■ **WHAT TO WORK ON**: State how many lines of the entries below contain the word "price". Case counts, and your reply should be the number alone.

■ **INPUT ROWS**:

···

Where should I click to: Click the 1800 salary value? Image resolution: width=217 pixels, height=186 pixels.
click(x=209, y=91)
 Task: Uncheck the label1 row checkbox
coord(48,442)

···

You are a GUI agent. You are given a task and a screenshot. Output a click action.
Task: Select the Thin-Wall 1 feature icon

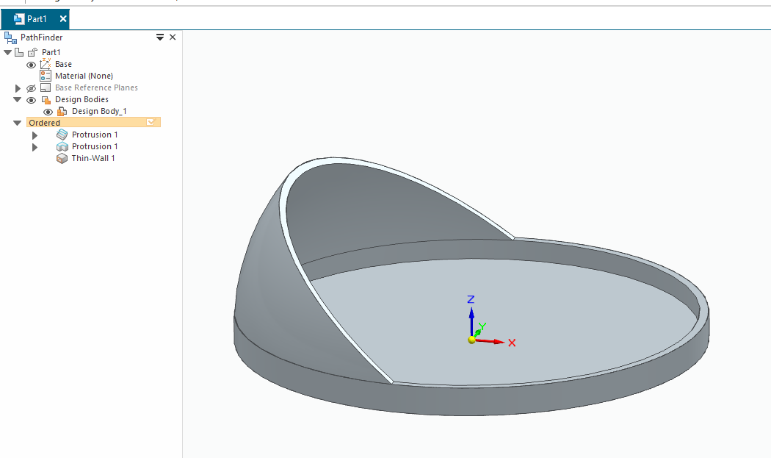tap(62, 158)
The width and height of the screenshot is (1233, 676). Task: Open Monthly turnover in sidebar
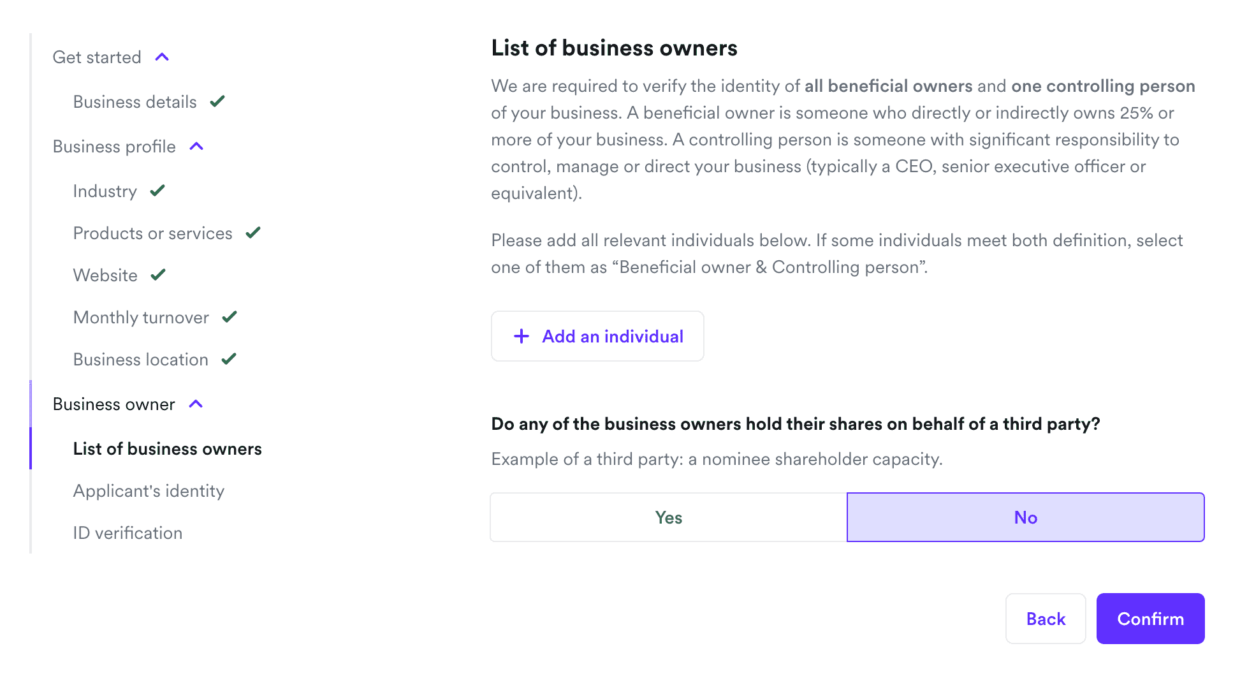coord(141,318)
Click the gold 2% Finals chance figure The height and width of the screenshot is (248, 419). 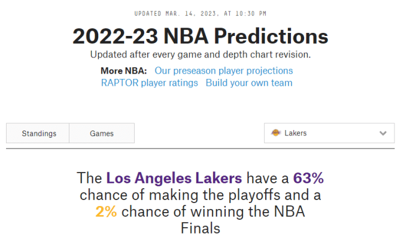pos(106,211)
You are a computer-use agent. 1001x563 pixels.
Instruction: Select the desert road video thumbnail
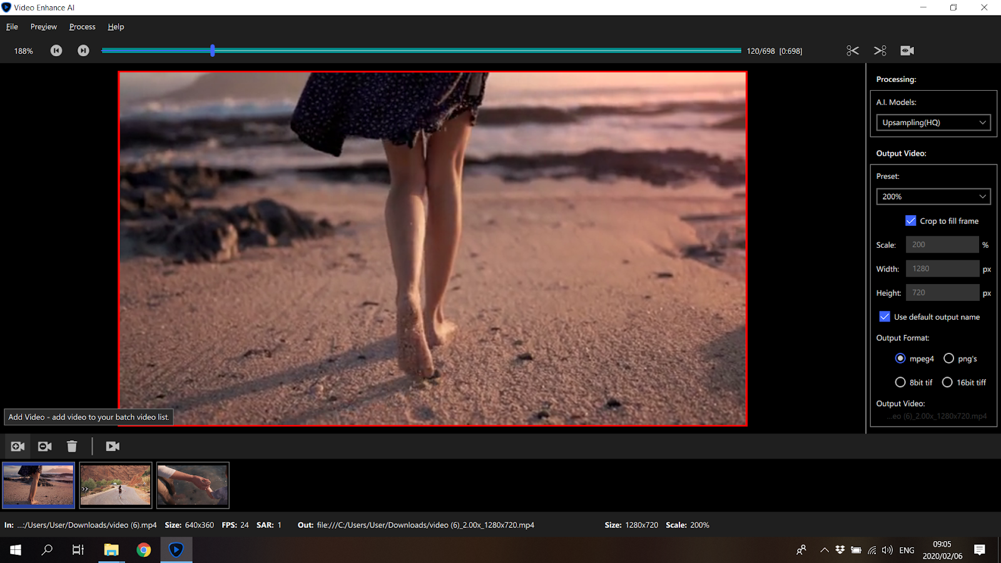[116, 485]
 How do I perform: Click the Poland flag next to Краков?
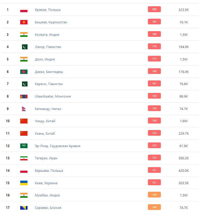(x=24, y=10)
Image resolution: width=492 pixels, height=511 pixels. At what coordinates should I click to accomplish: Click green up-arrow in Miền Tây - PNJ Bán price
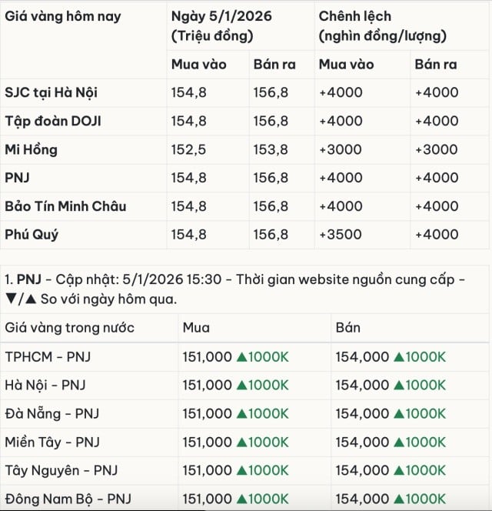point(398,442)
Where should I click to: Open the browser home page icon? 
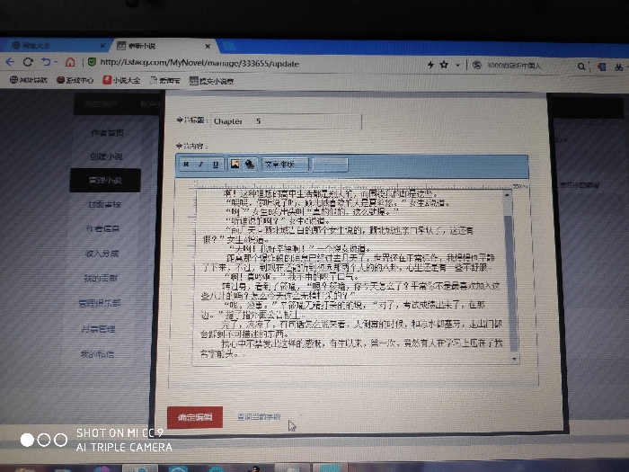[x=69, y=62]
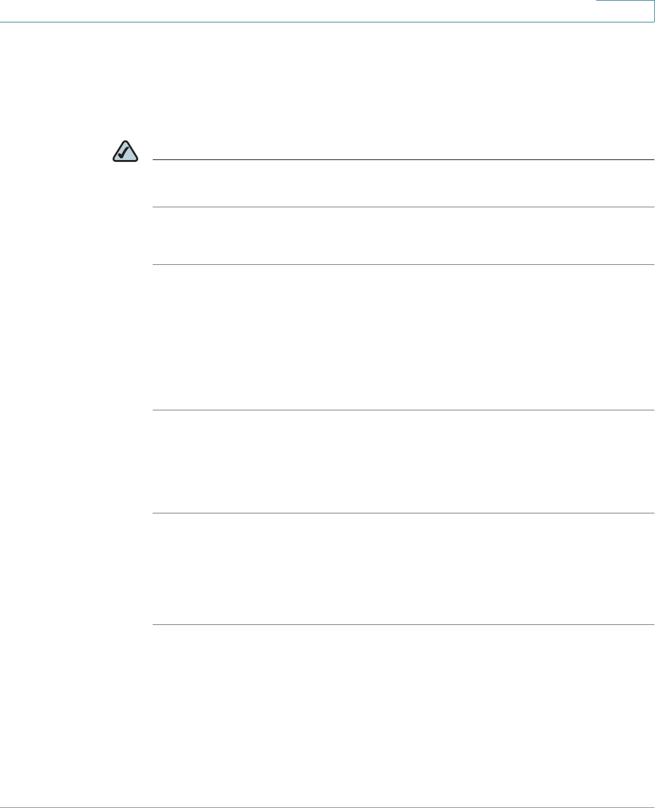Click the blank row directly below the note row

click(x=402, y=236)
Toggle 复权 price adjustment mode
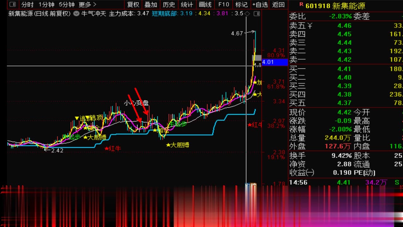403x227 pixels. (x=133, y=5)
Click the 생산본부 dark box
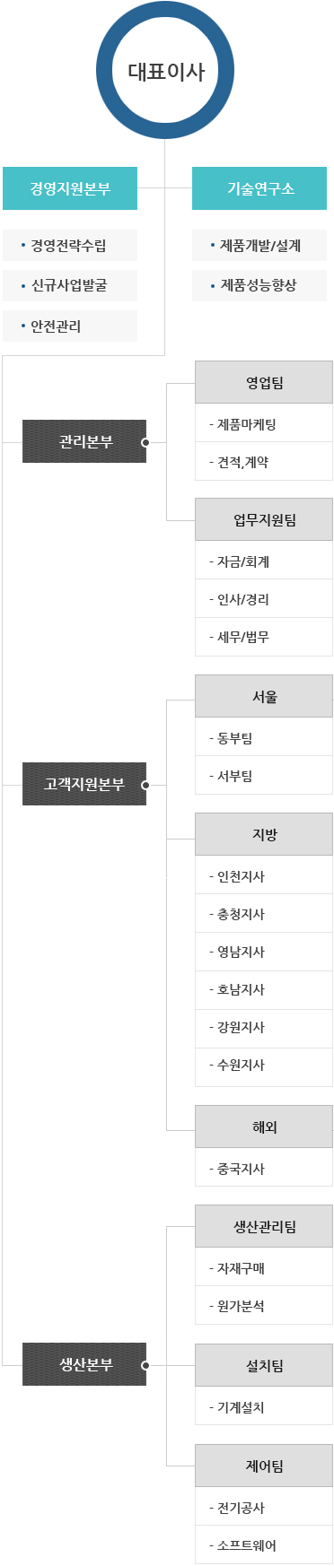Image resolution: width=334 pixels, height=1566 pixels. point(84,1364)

···

■ **EXERCISE OUTPUT**: 2